>> begin The input
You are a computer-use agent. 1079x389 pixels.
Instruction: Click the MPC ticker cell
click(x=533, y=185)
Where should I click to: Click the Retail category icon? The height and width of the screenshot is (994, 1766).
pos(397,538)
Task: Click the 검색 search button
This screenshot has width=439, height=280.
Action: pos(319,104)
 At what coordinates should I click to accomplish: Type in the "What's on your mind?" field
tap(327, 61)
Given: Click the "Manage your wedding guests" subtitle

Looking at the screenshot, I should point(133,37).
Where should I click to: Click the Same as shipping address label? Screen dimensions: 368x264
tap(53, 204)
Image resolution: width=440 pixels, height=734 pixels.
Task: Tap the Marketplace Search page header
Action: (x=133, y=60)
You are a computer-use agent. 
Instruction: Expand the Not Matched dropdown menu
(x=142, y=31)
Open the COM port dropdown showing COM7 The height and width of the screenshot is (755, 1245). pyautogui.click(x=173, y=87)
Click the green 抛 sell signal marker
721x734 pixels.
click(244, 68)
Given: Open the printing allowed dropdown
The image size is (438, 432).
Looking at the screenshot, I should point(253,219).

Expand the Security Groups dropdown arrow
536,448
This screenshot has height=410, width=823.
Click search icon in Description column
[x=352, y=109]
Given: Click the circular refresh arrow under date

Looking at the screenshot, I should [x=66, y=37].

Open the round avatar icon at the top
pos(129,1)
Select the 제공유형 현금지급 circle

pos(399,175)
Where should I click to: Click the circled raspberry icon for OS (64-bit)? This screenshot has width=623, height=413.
>> end The input
### The problem
Reproduce all of the material above, line for line, with no changes.

### Written reply
You are a computer-use agent. 1079x389 pixels.
Instruction: Click the MPC ticker cell
click(x=533, y=185)
Where should I click to: Click the Retail category icon? The height and width of the screenshot is (994, 1766).
pos(397,538)
Task: Click the 검색 search button
This screenshot has width=439, height=280.
Action: pos(319,104)
 At what coordinates should I click to accomplish: Type in the "What's on your mind?" field
tap(327, 61)
Given: Click the "Manage your wedding guests" subtitle

Looking at the screenshot, I should point(133,37).
Where should I click to: Click the Same as shipping address label? Screen dimensions: 368x264
tap(53, 204)
Image resolution: width=440 pixels, height=734 pixels.
Task: Tap the Marketplace Search page header
Action: (x=133, y=60)
You are a computer-use agent. 
Instruction: Expand the Not Matched dropdown menu
(x=142, y=31)
Open the COM port dropdown showing COM7 The height and width of the screenshot is (755, 1245). pyautogui.click(x=173, y=87)
Click the green 抛 sell signal marker
721x734 pixels.
click(244, 68)
Given: Open the printing allowed dropdown
The image size is (438, 432).
Looking at the screenshot, I should point(253,219).

Expand the Security Groups dropdown arrow
536,448
This screenshot has height=410, width=823.
Click search icon in Description column
[x=352, y=109]
Given: Click the circular refresh arrow under date

Looking at the screenshot, I should [x=66, y=37].

Open the round avatar icon at the top
pos(129,1)
Select the 제공유형 현금지급 circle

pos(399,175)
Where should I click to: Click the circled raspberry icon for OS (64-bit)? This screenshot has width=623, height=413.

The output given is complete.